§ SUPPLIED INFORMATION:
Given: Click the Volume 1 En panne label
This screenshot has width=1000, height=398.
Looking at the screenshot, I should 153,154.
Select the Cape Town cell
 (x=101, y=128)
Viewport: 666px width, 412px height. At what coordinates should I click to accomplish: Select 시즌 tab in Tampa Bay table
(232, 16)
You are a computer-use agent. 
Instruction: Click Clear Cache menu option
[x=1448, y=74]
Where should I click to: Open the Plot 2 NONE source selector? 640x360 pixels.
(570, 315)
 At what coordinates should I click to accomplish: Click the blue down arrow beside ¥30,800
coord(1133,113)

* * *

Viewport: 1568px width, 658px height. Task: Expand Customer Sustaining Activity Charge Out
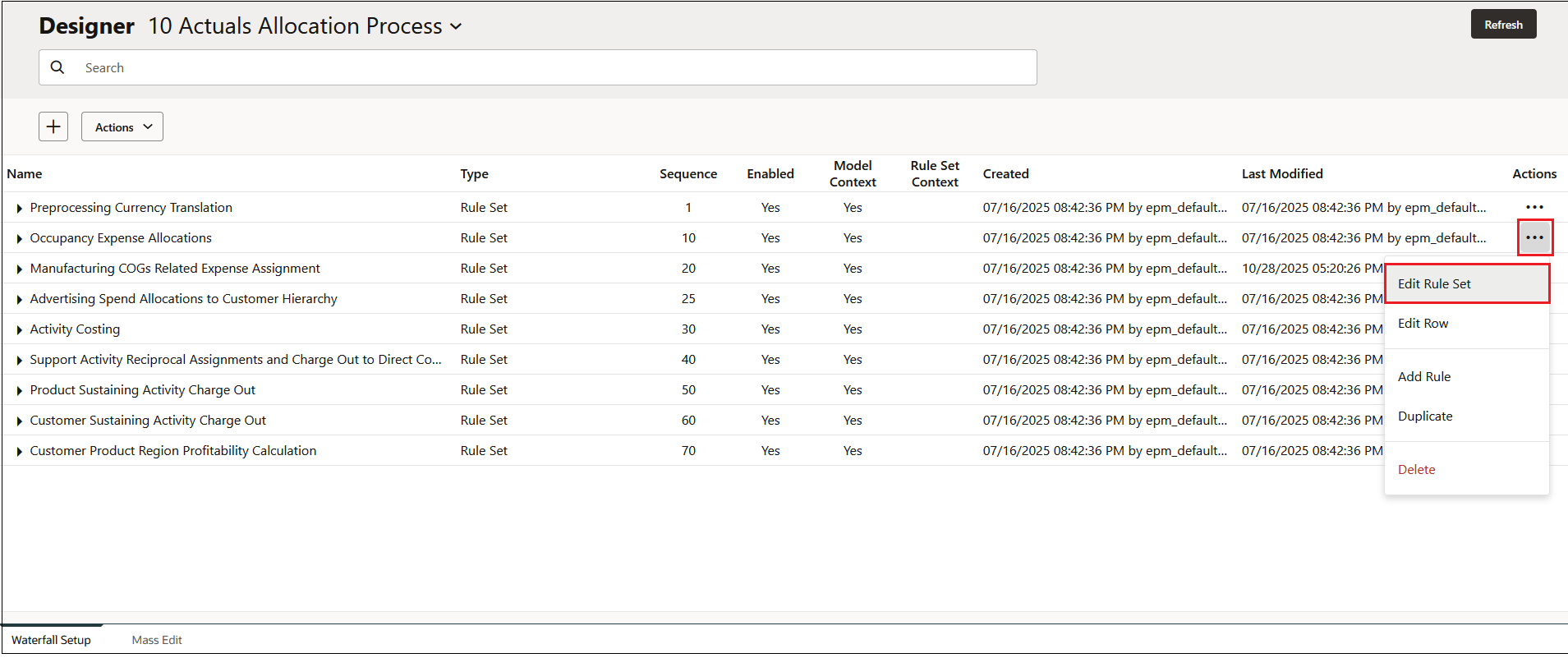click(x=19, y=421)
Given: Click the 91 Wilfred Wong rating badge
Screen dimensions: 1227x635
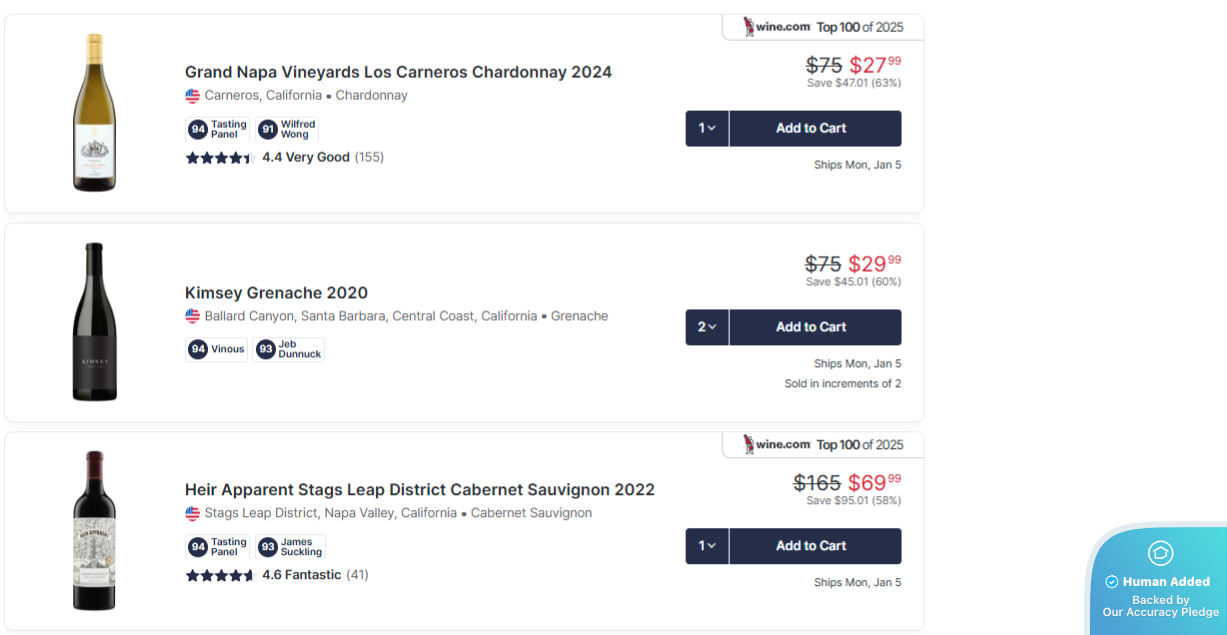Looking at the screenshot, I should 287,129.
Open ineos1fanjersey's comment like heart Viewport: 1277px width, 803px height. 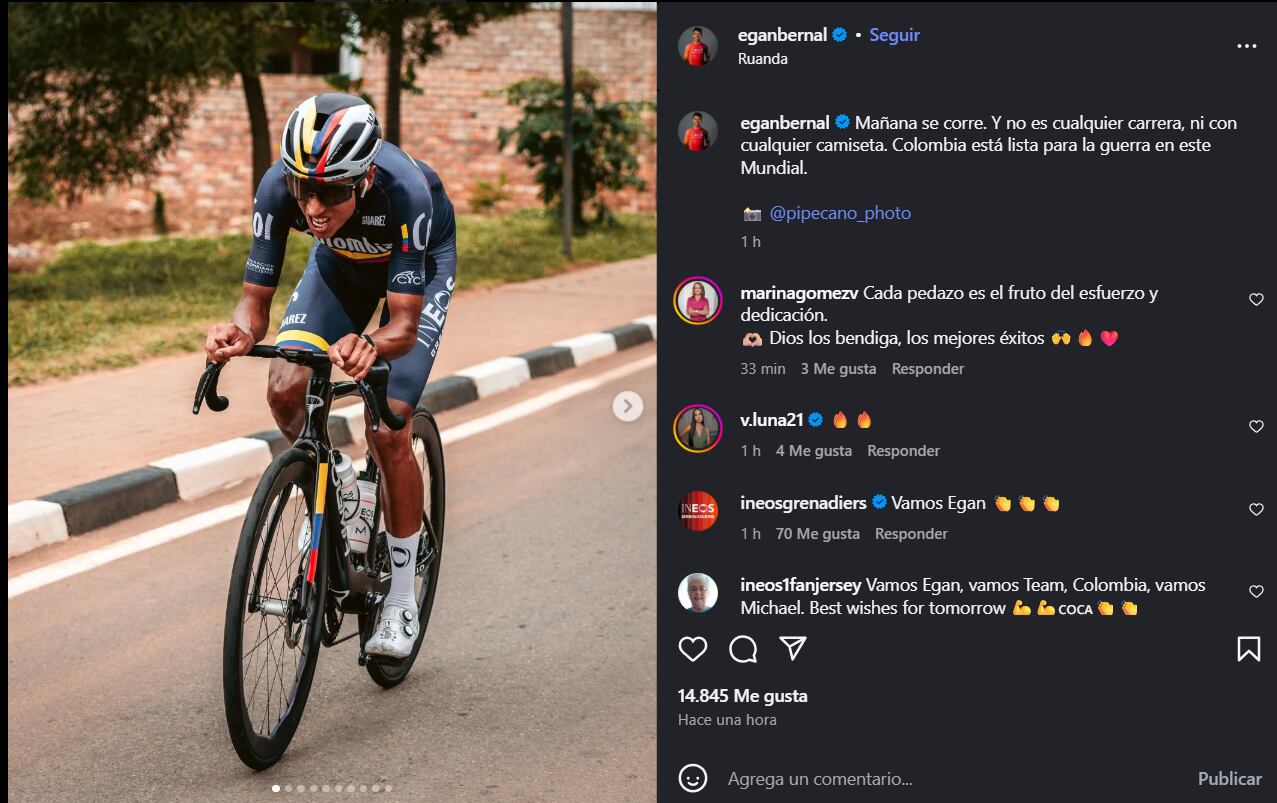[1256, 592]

==

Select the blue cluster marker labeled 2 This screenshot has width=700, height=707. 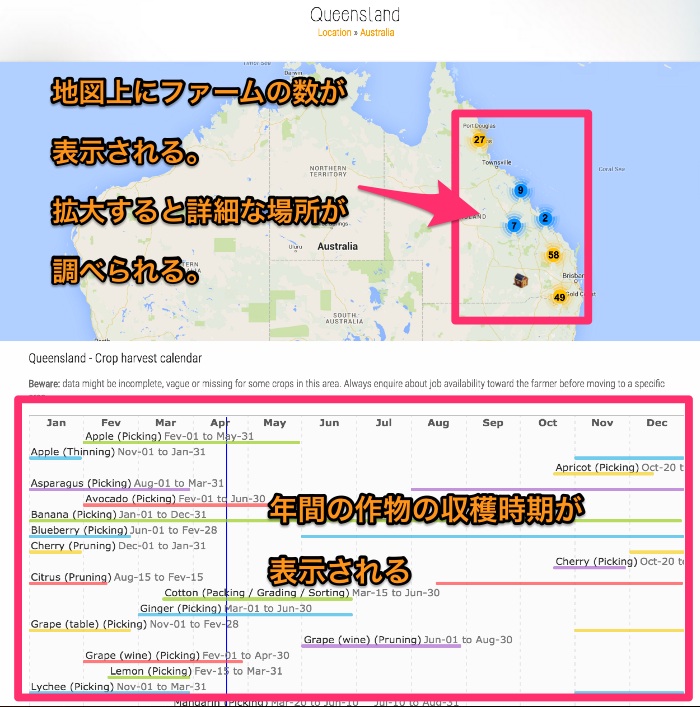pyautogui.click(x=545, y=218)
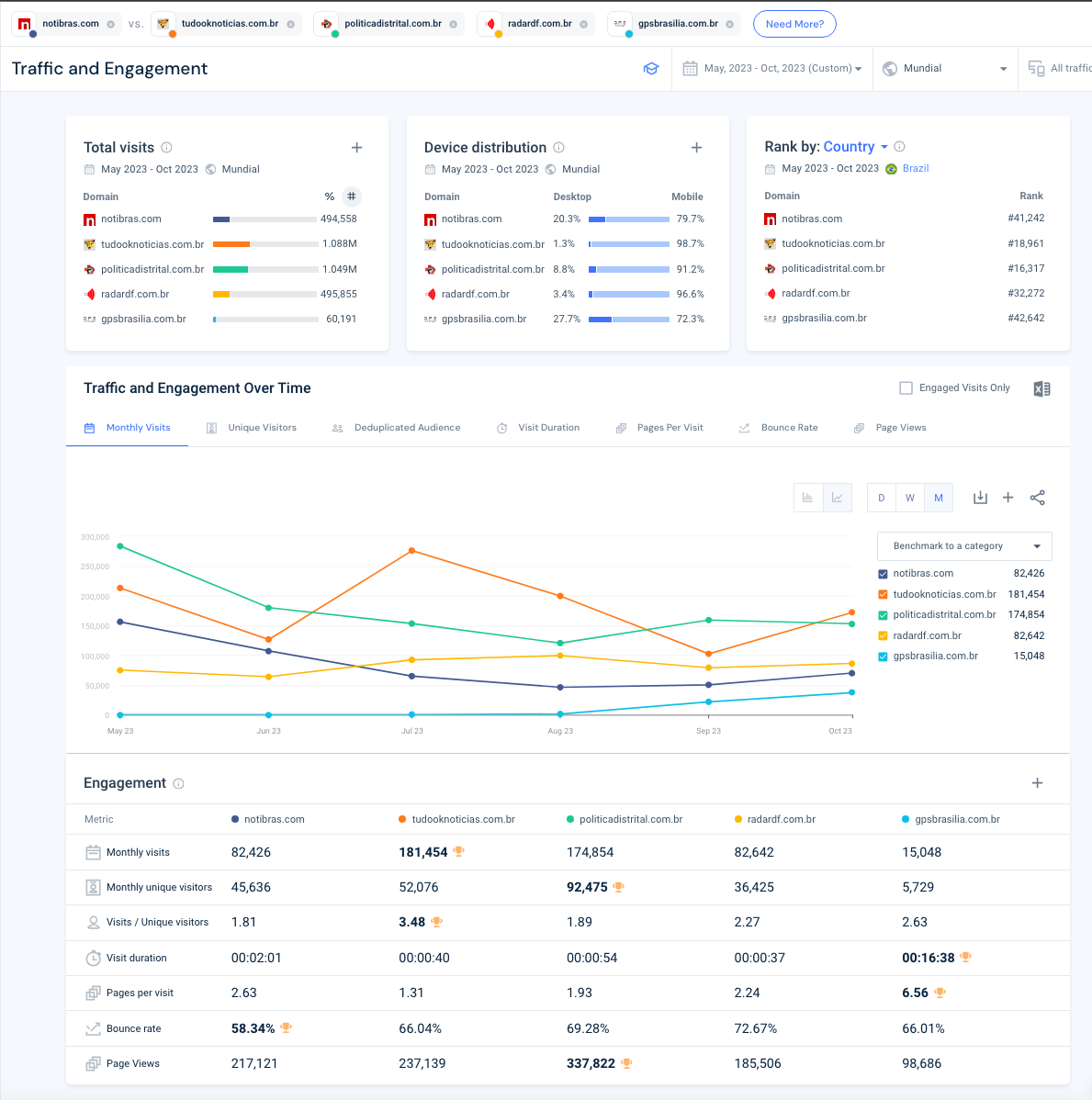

§ EXERCISE DETAILS: Which lines above contain the word "Given"? List them.

§ ANSWER TO THIS TASK:
Given: Click the Volume 1 En panne label
Given: Click the 91 Wilfred Wong rating badge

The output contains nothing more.